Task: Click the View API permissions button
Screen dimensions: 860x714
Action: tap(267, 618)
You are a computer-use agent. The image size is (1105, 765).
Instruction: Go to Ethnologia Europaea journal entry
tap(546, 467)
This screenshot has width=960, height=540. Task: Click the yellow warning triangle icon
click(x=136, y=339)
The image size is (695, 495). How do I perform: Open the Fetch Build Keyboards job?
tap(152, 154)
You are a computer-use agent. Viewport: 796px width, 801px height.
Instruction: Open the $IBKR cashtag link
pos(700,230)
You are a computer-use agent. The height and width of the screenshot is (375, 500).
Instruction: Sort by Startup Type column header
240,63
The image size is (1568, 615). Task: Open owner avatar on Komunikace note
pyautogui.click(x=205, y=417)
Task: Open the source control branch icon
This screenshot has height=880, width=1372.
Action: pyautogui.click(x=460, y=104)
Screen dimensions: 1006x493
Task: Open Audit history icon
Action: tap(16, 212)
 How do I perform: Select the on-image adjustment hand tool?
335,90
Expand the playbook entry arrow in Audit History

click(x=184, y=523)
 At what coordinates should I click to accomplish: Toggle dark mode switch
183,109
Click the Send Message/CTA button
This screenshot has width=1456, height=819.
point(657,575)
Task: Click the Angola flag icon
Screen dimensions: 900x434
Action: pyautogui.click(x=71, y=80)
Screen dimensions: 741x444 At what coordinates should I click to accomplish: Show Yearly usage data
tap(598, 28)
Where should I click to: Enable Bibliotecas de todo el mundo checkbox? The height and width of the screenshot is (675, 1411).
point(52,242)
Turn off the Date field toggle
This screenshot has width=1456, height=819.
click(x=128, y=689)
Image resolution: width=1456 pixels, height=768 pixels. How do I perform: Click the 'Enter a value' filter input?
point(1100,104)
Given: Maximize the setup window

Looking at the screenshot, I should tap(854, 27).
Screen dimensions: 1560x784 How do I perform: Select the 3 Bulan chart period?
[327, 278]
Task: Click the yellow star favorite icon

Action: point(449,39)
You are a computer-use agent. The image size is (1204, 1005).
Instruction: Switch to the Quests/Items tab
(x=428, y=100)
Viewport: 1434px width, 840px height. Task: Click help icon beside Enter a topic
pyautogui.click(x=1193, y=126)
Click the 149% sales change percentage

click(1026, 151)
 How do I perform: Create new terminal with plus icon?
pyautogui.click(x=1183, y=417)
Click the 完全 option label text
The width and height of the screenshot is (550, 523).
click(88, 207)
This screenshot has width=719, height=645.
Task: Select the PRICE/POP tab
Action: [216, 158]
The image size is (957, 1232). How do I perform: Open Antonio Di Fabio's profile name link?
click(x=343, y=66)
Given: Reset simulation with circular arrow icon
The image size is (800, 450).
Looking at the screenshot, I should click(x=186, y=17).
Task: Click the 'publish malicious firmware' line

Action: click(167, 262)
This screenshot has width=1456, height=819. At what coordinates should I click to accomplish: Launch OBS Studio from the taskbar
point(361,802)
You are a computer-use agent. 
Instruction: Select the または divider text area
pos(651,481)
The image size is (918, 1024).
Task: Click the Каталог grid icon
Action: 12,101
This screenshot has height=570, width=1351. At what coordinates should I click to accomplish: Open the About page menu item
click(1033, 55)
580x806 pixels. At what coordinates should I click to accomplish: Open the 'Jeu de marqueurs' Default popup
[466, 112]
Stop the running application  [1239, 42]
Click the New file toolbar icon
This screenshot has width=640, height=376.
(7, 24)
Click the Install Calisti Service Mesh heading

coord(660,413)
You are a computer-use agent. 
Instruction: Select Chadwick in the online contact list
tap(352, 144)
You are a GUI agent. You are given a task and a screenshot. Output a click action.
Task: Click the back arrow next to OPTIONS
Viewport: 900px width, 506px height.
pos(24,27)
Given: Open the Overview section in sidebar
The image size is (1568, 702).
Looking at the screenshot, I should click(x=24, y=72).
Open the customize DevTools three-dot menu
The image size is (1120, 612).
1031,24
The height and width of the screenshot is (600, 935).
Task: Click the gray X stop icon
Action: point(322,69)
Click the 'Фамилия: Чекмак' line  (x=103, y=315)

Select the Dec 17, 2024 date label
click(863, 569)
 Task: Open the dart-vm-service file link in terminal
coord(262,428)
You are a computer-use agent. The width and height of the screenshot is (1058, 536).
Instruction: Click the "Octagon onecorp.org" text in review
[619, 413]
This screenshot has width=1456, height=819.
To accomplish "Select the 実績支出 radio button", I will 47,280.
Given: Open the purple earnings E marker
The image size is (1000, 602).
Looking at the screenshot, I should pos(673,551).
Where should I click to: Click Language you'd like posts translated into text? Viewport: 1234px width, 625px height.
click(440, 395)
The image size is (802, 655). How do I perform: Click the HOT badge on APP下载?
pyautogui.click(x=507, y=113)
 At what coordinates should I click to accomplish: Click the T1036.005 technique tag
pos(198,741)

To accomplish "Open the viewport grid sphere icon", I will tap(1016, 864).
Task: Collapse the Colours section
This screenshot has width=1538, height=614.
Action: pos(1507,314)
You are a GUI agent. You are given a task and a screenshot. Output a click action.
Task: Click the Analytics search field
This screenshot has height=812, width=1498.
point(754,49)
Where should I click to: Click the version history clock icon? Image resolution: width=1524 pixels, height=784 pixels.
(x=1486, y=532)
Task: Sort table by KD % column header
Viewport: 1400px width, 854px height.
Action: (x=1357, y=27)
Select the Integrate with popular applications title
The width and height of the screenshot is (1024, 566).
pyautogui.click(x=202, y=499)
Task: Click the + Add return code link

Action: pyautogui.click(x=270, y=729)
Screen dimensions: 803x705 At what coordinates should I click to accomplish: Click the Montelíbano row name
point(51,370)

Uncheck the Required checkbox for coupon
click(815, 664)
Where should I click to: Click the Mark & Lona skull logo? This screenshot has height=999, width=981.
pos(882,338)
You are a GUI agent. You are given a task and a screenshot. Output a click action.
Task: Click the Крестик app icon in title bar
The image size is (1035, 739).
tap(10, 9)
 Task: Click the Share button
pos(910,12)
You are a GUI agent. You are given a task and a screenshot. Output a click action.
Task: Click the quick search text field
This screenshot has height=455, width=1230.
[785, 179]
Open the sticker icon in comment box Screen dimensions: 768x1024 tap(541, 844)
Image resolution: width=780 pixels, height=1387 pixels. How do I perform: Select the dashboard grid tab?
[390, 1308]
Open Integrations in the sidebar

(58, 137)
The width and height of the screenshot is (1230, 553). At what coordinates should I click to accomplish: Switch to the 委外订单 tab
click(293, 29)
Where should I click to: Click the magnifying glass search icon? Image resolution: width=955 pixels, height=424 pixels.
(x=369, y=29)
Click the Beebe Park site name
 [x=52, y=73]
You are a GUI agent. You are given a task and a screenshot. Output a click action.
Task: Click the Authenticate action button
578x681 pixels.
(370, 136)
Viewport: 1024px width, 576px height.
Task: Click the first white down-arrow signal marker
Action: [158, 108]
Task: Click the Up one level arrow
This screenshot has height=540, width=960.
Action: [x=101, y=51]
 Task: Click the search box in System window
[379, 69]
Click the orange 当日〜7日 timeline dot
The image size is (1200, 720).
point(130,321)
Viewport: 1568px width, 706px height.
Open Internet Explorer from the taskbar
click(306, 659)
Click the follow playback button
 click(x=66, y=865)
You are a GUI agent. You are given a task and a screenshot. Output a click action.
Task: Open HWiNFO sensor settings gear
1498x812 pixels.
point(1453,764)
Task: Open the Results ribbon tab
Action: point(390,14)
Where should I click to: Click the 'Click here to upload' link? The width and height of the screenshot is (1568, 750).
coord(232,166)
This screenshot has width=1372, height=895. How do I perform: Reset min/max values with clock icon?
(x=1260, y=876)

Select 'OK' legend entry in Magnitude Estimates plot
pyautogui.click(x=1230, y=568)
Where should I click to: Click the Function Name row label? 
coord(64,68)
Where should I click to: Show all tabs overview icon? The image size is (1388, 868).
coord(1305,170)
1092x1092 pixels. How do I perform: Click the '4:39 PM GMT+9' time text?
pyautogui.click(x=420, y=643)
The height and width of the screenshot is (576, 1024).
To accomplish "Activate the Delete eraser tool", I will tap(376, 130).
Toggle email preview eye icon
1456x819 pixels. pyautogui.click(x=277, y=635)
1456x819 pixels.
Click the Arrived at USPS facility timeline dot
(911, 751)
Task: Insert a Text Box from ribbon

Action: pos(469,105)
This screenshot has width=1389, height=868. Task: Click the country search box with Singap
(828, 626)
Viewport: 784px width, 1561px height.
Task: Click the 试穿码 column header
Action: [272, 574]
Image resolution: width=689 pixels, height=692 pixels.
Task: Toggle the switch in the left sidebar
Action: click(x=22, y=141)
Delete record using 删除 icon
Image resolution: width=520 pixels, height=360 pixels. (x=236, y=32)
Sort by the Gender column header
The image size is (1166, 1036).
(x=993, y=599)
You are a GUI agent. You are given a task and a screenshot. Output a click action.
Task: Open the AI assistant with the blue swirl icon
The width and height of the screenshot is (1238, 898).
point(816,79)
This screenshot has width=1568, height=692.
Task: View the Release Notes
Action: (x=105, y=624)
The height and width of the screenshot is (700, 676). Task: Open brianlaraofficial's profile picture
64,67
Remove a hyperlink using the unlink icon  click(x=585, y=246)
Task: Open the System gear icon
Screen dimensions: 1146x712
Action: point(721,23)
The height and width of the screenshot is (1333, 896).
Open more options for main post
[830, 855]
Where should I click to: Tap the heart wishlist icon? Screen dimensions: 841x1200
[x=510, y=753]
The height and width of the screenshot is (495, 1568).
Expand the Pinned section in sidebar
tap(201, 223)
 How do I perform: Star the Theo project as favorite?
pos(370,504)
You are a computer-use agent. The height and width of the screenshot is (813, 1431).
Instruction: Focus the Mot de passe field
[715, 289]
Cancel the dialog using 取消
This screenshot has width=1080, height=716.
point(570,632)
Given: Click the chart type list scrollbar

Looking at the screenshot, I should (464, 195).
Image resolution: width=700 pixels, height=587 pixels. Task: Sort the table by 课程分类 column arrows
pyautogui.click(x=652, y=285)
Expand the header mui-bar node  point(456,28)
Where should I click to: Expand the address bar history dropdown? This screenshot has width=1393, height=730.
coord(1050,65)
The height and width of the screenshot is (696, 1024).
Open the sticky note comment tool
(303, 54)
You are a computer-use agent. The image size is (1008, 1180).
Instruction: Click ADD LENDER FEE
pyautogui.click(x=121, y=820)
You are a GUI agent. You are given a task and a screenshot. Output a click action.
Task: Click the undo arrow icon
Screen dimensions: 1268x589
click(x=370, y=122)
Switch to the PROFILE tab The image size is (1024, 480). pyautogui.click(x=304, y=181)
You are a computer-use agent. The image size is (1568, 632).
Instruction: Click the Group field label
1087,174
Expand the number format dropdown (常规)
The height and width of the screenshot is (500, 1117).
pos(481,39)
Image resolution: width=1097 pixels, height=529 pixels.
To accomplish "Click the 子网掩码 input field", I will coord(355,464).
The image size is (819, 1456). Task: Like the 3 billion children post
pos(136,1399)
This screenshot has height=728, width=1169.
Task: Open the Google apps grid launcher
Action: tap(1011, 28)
────────
[PROBLEM REQUIREMENTS] Pull out each line of the material above that contains the string "coordinates", matching its capitalization exactly.

[ANSWER IN FULL]
 At what coordinates should I click to accomplish: Toggle dark mode switch
Screen dimensions: 741x444 At what coordinates should I click to accomplish: Show Yearly usage data
This screenshot has width=1456, height=819. At what coordinates should I click to accomplish: Launch OBS Studio from the taskbar
This screenshot has height=570, width=1351. At what coordinates should I click to accomplish: Open the About page menu item
580x806 pixels. At what coordinates should I click to accomplish: Open the 'Jeu de marqueurs' Default popup
 At what coordinates should I click to accomplish: Click the T1036.005 technique tag
Screen dimensions: 803x705 At what coordinates should I click to accomplish: Click the Montelíbano row name
The width and height of the screenshot is (1230, 553). At what coordinates should I click to accomplish: Switch to the 委外订单 tab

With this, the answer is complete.